In the records below, find each line that holds "header" and return it.

━━━━━ THE INPUT

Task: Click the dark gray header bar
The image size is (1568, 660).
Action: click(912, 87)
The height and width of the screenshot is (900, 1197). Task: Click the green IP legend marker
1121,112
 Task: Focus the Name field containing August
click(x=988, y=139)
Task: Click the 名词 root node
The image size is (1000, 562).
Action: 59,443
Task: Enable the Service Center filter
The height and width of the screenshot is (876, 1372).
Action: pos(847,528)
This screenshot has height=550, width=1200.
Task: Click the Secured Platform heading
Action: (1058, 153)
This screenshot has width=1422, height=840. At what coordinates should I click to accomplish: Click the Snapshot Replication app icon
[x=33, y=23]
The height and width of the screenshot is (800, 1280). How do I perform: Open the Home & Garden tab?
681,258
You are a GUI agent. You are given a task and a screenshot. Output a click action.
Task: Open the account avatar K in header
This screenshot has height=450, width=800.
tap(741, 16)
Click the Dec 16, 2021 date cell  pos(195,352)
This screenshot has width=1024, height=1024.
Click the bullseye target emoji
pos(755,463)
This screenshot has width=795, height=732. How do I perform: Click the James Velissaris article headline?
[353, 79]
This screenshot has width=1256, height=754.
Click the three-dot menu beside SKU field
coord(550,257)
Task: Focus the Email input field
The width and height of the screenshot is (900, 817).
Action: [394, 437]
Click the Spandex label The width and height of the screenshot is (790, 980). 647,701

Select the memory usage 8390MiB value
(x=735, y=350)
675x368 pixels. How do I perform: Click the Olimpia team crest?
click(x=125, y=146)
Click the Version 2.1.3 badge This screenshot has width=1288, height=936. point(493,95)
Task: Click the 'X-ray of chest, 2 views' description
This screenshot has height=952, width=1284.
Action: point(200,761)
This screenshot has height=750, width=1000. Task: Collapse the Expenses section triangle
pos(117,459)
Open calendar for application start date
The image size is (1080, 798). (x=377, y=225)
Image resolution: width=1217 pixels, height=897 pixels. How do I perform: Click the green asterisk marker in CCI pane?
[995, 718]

━━━━━━━━━━

### [ANSWER SECTION]
Task: Click the dark gray header bar
Task: Open the account avatar K in header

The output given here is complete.